Tuesday, October 14, 2025

星新一と筒井康隆の「ショートショート論争」―物語の未来をめぐる知的対決(1970年代)

星新一と筒井康隆の「ショートショート論争」―物語の未来をめぐる知的対決(1970年代)

1970年代、日本社会は高度経済成長の終盤を迎え、情報化社会の胎動期に入っていた。大量のテレビ番組や週刊誌が生まれ、読者の注意は短時間で移り変わる。そんな時代の空気の中で、文学も"スピードと省略の芸術"を求められるようになった。星新一と筒井康隆の間で起きた「ショートショート論争」は、まさにこの文化的変化を象徴する出来事であった。

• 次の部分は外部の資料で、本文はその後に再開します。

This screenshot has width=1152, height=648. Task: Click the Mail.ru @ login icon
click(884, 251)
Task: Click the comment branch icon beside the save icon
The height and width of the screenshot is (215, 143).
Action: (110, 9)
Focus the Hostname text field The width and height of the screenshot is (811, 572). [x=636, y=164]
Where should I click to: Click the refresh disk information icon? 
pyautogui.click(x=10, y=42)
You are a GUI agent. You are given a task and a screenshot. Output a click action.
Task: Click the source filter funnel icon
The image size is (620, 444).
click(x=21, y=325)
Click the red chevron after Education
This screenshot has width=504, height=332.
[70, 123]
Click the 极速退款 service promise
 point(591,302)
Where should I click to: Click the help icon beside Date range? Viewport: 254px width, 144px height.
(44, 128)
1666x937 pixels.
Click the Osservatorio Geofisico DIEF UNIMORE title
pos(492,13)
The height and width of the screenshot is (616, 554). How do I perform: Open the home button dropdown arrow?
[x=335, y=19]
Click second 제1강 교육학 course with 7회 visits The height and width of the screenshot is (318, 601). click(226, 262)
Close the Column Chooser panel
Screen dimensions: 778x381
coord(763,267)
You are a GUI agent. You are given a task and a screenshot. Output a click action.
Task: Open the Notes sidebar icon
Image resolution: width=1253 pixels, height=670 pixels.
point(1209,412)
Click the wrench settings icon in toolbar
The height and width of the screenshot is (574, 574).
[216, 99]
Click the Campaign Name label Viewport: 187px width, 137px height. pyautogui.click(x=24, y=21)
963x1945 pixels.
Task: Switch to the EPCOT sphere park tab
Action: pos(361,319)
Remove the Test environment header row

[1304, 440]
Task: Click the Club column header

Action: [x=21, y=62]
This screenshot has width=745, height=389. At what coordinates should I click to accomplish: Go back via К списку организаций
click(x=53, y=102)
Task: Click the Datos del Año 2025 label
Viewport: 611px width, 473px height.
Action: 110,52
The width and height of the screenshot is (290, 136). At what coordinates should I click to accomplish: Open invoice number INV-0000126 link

星新一は、戦後日本における"合理の作家"であり、ムダを削ぎ落とした短編の形式を通して、人間の滑稽さと社会の歪みを描いた。彼は「物語は短く、明確であるべきだ」と主張し、言葉の経済性を文学の美学とした。その背景には、終戦後の混乱から復興へ向かう社会で、無駄を許さない合理主義的な価値観があった。彼にとって、短い物語は「思想の結晶」だった。

一方、筒井康隆はその理念に異を唱えた。「SFとは形式を壊す実験だ。言葉を遊ばせ、現実を混乱させてこそ新しい文学になる」と語り、短さよりも構造の自由を重んじた。彼の作品『虚人たち』や『残像に口紅を』は、まさに言語実験そのものであり、星の"秩序"に対して"混沌"で応答したといえる。

この論争は、単なる文体の違いを超えて、文学がどこまで読者に「思考の自由」を与えられるかという根源的な問いでもあった。星は日常の中の"異常"を短く切り取る職人であり、筒井はその枠を破壊して"異常そのもの"を現実に侵食させる革新者であった。

1970年代という、均質化と拡散のはざまにあった時代に、この二人の対立は"日本SFの成熟"を示す象徴的事件となった。彼らの論争は、今なお「文学の形式とは何か」を問う原点として読み継がれている。